PS-9092: Data inconsistencies when high rate of pages split/merge #5249

dlenev · 2024-03-06T14:05:46Z

https://perconadev.atlassian.net/browse/PS-9092

Problem:

Query over InnoDB table that uses backward scan over the index occasionally
might return incorrect/incomplete results when changes to table (for example,
DELETEs in other or even the same connection followed by asynchronous purge)
cause concurrent B-tree page merges.

Cause:

The problem occurs when persistent cursor which is used to scan over index
in backwards direction stops on infimum record of the page to which it points
currently and releases all latches it has, before moving to the previous page.
At this point merge from the previous page to cursor's current one can happen
(because cursor doesn't hold latch on current or previous page). During this
merge records from the previous page are moved over infimum record and placed
before any old user records in the current page. When later our persistent
cursor resumes its iteration it might use optimistic approach to cursor
restoration which won't detect this kind of page update and resumes the
iteration right from infimum record, effectively skipping the moved records.

Solution:

This patch solves the problem by forcing persisted cursor to use pessimistic
approach to cursor restoration in such cases. With this approach cursor
restoration is performed by looking up and continuing from user record
which preceded infimum record when cursor stopped iteration and released
the latches. Indeed, in this case records which were moved during the merge
will be visited by cursor as they precede this old-post-infimum record
in the page.

This forcing of pessimistic restore is achieved by increasing page's
modify_clock version counter for the page merged into, when merge happens
from the previous page (normally this version counter is only incremented
when we delete records from the page or the whole page).

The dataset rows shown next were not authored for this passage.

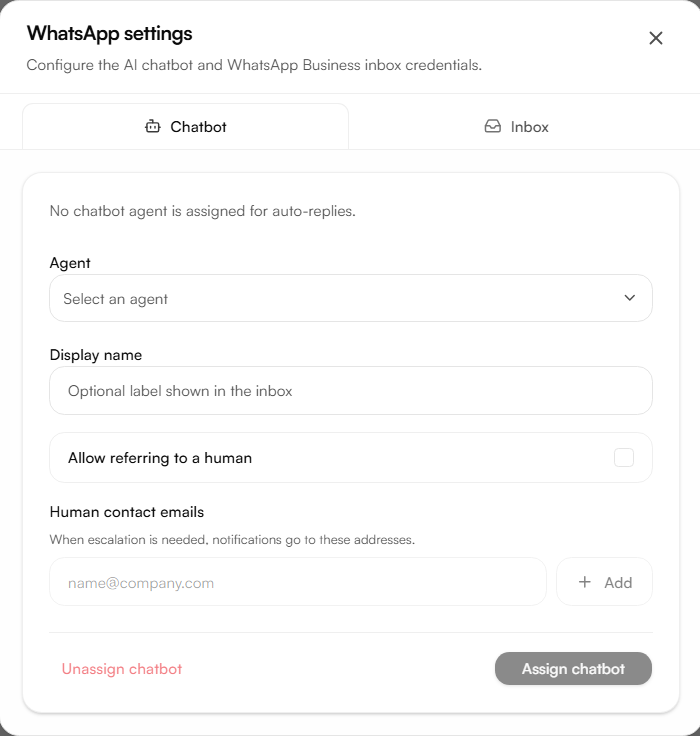The image size is (700, 736).
Task: Add the human contact email
Action: (604, 582)
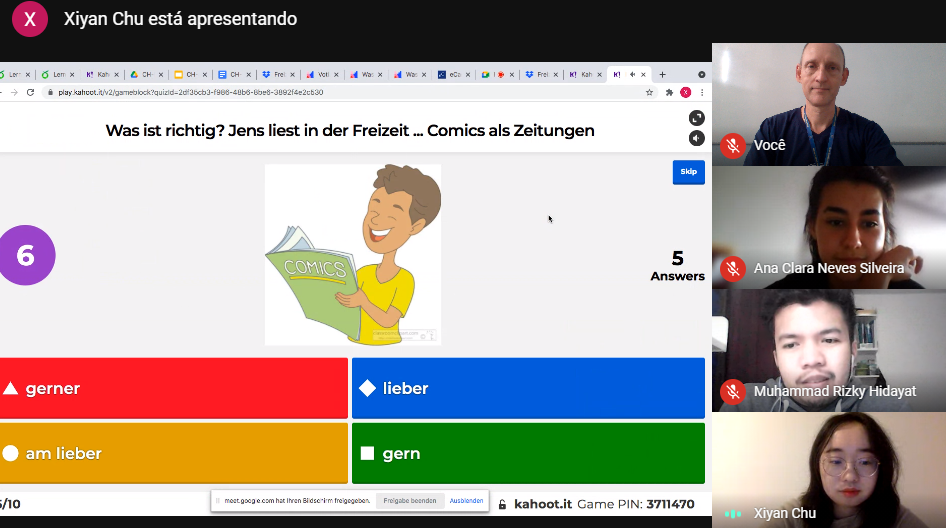
Task: Click the muted mic icon on Muhammad Rizky's tile
Action: (x=732, y=391)
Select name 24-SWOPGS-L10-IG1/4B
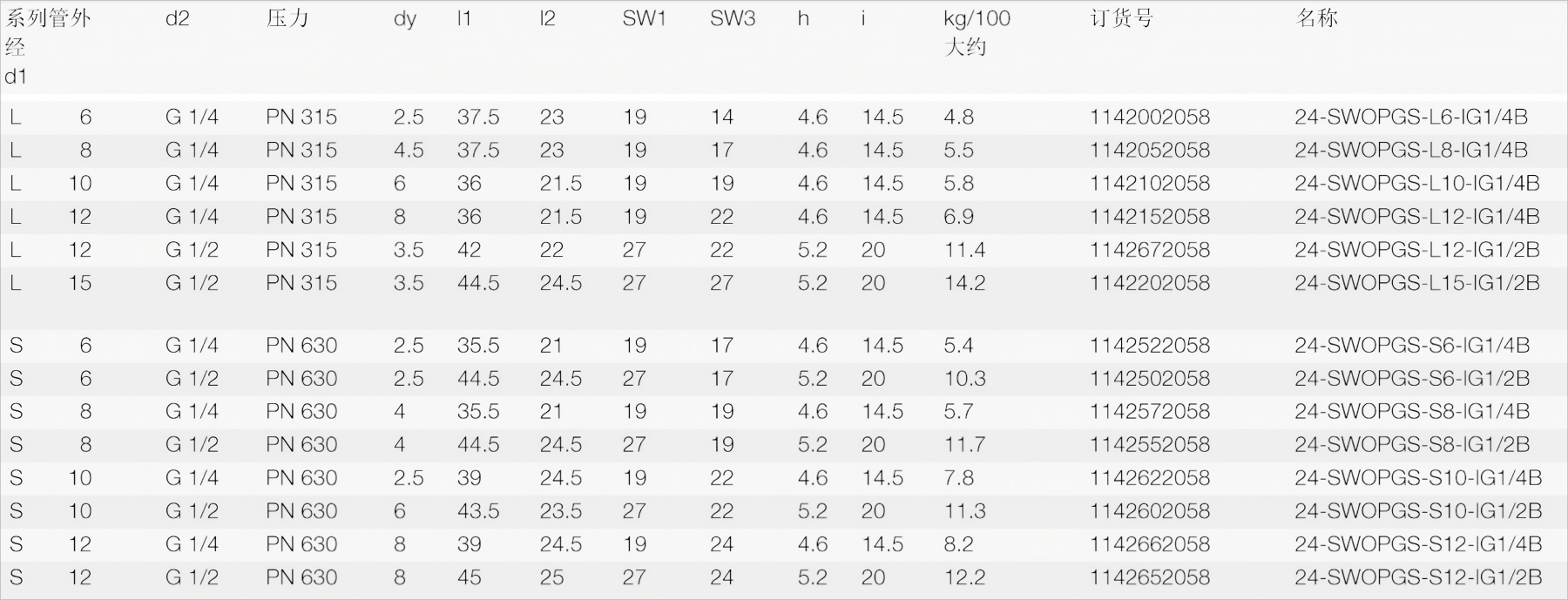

Theoretically, this might be also done when we are merging into page the
page which follows it. But it is not clear if it is really required, as
forward scan over the index is not affected by this problem. In forward
scan case different approach to latching is used when we switch
between B-tree leaf pages - we always acquire latch on the next page
before releasing latch on the current one. As result concurrent merges
from the next page to the current one are blocked.

Note that the same approach to latching can't be used for backward
iteration as it will mean that latching happens into opposite order
which will lead to deadlocks.

It is quite possible that there are move scenarios which should be covered
by this patch and there is a better way to solve this issue. But we feel
that required investigation and bigger changes are more appropriate for
Upstream.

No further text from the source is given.